- Try it
Because the material must be preserved as it stands, copy every line exactly.

- The data

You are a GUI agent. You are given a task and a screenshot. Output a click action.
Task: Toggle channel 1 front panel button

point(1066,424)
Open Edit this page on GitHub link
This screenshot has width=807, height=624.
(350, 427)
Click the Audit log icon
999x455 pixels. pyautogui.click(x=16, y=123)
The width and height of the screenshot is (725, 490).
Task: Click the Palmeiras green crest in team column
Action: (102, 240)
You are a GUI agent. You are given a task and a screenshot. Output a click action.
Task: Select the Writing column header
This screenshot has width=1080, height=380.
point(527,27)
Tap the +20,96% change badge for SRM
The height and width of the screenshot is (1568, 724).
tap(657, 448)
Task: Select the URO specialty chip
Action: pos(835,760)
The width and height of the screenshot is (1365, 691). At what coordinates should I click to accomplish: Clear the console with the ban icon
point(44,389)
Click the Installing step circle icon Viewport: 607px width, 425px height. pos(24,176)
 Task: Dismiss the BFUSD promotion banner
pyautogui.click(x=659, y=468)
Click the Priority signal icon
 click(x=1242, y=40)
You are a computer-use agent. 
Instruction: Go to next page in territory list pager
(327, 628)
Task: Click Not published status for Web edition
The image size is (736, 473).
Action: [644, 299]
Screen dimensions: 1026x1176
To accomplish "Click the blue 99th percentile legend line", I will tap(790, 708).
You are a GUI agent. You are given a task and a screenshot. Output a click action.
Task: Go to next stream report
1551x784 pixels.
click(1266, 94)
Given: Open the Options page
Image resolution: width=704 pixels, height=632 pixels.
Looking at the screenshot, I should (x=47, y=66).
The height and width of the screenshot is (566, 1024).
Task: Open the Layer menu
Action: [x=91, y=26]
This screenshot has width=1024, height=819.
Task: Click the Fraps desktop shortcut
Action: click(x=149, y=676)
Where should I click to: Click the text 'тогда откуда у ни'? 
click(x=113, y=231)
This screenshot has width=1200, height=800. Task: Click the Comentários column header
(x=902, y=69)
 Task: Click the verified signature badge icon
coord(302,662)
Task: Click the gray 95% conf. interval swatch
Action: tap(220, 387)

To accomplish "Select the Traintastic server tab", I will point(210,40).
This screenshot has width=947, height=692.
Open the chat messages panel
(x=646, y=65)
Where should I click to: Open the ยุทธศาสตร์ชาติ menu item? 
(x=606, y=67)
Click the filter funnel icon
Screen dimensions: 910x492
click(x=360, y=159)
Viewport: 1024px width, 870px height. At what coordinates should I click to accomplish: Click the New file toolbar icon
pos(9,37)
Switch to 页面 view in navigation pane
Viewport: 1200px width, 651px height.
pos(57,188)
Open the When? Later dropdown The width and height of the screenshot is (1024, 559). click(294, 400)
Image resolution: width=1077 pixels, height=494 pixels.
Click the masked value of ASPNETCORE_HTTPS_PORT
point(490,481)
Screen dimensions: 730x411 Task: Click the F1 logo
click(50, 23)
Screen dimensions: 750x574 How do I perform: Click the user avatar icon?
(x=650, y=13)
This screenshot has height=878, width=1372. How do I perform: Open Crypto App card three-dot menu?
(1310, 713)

- Task output
You are a GUI agent. You are given a task and a screenshot. Output a click action.
Task: Toggle channel 1 front panel button

point(1066,424)
Open Edit this page on GitHub link
This screenshot has width=807, height=624.
(350, 427)
Click the Audit log icon
999x455 pixels. pyautogui.click(x=16, y=123)
The width and height of the screenshot is (725, 490).
Task: Click the Palmeiras green crest in team column
Action: (102, 240)
You are a GUI agent. You are given a task and a screenshot. Output a click action.
Task: Select the Writing column header
This screenshot has width=1080, height=380.
point(527,27)
Tap the +20,96% change badge for SRM
The height and width of the screenshot is (1568, 724).
tap(657, 448)
Task: Select the URO specialty chip
Action: pos(835,760)
The width and height of the screenshot is (1365, 691). At what coordinates should I click to accomplish: Clear the console with the ban icon
point(44,389)
Click the Installing step circle icon Viewport: 607px width, 425px height. pos(24,176)
 Task: Dismiss the BFUSD promotion banner
pyautogui.click(x=659, y=468)
Click the Priority signal icon
 click(x=1242, y=40)
You are a computer-use agent. 
Instruction: Go to next page in territory list pager
(327, 628)
Task: Click Not published status for Web edition
The image size is (736, 473).
Action: [644, 299]
Screen dimensions: 1026x1176
To accomplish "Click the blue 99th percentile legend line", I will tap(790, 708).
You are a GUI agent. You are given a task and a screenshot. Output a click action.
Task: Go to next stream report
1551x784 pixels.
click(1266, 94)
Given: Open the Options page
Image resolution: width=704 pixels, height=632 pixels.
Looking at the screenshot, I should (x=47, y=66).
The height and width of the screenshot is (566, 1024).
Task: Open the Layer menu
Action: [x=91, y=26]
This screenshot has width=1024, height=819.
Task: Click the Fraps desktop shortcut
Action: click(x=149, y=676)
Where should I click to: Click the text 'тогда откуда у ни'? 
click(x=113, y=231)
This screenshot has width=1200, height=800. Task: Click the Comentários column header
(x=902, y=69)
 Task: Click the verified signature badge icon
coord(302,662)
Task: Click the gray 95% conf. interval swatch
Action: tap(220, 387)

To accomplish "Select the Traintastic server tab", I will point(210,40).
This screenshot has width=947, height=692.
Open the chat messages panel
(x=646, y=65)
Where should I click to: Open the ยุทธศาสตร์ชาติ menu item? 
(x=606, y=67)
Click the filter funnel icon
Screen dimensions: 910x492
click(x=360, y=159)
Viewport: 1024px width, 870px height. At what coordinates should I click to accomplish: Click the New file toolbar icon
pos(9,37)
Switch to 页面 view in navigation pane
Viewport: 1200px width, 651px height.
pos(57,188)
Open the When? Later dropdown The width and height of the screenshot is (1024, 559). click(294, 400)
Image resolution: width=1077 pixels, height=494 pixels.
Click the masked value of ASPNETCORE_HTTPS_PORT
point(490,481)
Screen dimensions: 730x411 Task: Click the F1 logo
click(50, 23)
Screen dimensions: 750x574 How do I perform: Click the user avatar icon?
(x=650, y=13)
This screenshot has height=878, width=1372. How do I perform: Open Crypto App card three-dot menu?
(1310, 713)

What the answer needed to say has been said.